あそこが昔、日本の首都だった時があったんだ・・・
そうきくとただの公園もただの基壇も凄く重々しくて風格のあるものに見えてきた。
「難波宮っていうのよ。大阪城の下にも恐らく難波宮の遺跡が眠っているわ。この歴史博物館の下にも遺跡が眠っていて、今は主要な発掘はおおよそすんでるみたいだけど、今も少しずつ発掘が進んでいるわ。」
そこまで言うと虎口先輩は後ろを振り返って言った。
「あの人形たちは昔あの難波宮にいたであろう大臣や女官を模して作り並べられているの。」
これが虎口先輩のプレゼン力なのだろうか物凄くこの人形たちもこの博物館の展示物の見せ方も手伝って物凄く価値のあるものに見えてきた。
私は人形を見ている訪ちゃんの横に行く
「この人らは納言という官職や、天皇に下からの意見を報告したり、天皇の命令を下に伝える役目の人やな、”なごん”とか”のうげん”とも言うねん。」
「そうなんだね、毎日お仕事大変だね。」
私は納言の人たちが毎日この場所で仕事している姿を想像したら、素直に総口から出ていた。
「なんやそれ?確かに毎日否が応でも仕事させられてるって考えてたら納言の人形も大変やな。」
と訪ちゃんもケタケタと笑ってくれた。
私はまた一つ歴史に対する知識が学べたことで歴史の勉強に対する抵抗が少し薄まったような気がして嬉しい気持ちになっていた。
「少し先に行きましょう。」
先輩は立ち止まらないように簡単に展示物を見学ながら順路通りに先を進んでいく、私も訪ちゃんも同じようにして先輩あとを付いていった。
古代大阪のコーナーを終えると10階から8階に降りるエスカレーターの前で
「ごめんなさい、もう少しゆっくり見たかっただろうけど少し足早に見てしまったわ。」
と虎口先輩は謝ってくれたが、恐らく先輩が見せたいものはここじゃないんだろうと思って私は
「いえ、大丈夫です。先輩のペースに合わせますので。」
と自然に応じていた。
「うち、少し先に行っとくわ。さぐみんも凄いからはよおいでや。」
訪ちゃんは謎の言葉を残し、一足先にエスカレーターに乗るとゆっくりと階下に降りていった。
「あの子せっかちね。」
虎口先輩はそう言うと私を促してエスカレーターに乗った。
エスカレーターがゆっくりと階下に下っていくと訪ちゃんはエスカレーターとエスカレータを繋ぐ少し広い踊り場で窓の外を眺めて立っていた。

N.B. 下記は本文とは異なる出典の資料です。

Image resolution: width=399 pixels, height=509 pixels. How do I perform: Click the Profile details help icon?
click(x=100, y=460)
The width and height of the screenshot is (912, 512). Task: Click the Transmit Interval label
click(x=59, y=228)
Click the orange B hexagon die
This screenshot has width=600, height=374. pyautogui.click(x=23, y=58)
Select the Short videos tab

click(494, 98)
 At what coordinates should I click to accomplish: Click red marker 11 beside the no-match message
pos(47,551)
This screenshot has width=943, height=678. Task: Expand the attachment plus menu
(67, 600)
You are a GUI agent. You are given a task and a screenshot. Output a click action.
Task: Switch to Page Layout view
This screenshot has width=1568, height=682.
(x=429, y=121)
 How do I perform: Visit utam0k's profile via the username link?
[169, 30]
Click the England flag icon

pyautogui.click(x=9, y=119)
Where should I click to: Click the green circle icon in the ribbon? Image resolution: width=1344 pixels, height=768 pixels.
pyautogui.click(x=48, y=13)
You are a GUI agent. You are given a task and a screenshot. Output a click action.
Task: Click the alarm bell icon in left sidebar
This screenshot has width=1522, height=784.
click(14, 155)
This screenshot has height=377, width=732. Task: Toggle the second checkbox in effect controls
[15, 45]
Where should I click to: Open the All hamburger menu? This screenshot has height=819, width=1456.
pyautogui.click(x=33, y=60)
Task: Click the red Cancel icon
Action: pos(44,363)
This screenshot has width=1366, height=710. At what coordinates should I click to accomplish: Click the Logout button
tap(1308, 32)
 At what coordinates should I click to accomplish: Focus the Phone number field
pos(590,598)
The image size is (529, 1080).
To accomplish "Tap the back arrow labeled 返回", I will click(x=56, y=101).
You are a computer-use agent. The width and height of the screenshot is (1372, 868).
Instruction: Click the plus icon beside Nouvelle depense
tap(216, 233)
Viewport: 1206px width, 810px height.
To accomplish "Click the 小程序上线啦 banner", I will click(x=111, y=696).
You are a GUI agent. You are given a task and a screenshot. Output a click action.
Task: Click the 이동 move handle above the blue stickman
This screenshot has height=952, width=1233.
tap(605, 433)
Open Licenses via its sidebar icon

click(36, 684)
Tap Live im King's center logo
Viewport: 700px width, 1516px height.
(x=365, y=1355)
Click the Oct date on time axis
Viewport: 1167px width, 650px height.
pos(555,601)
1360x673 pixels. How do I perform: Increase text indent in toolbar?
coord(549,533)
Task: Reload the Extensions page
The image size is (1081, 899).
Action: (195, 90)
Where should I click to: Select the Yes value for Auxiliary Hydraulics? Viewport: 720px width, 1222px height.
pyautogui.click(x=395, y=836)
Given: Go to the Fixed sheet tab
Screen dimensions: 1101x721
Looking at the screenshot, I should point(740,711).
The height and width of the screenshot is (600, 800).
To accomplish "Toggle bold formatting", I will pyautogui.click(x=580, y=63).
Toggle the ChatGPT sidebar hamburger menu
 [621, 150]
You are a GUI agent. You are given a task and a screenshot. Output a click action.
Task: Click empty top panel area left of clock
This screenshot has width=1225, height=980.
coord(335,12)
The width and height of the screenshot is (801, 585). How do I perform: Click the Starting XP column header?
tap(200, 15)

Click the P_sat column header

訪ちゃんが何を眺めているのか気になって私もエスカレーターから窓の外を覗き込む
「せっ、せせせせせ・・・先輩!こっ、これって!」
私が覗き込んだ窓の外には、一面にお城がまるで大阪の街から浮かび上がったかのように全貌を見渡すことが出来たのだ。
「ビルの上からとは言え天上からお城を眺める景色はどうかしら?」
と言って虎口先輩はニコッと微笑んだ。
私は改めて虎口先輩のプレゼン力は物凄いと感じた瞬間だった。
「とてつもなく格好いいです。なんて言っていいかわからないけど感動しました!」
上空から眺めるお城は間近から眺めるお城とは違ってまた違った感動や驚きを私に与えてくれる。
景色って遠くを見るものだと思っていたけど、近くを見ることで価値を見いだせる景色もあるんだ。
私が与えられた新しい価値観はより深く鮮やかなコントラストとなってお城を鮮明に浮き立たせるのだった。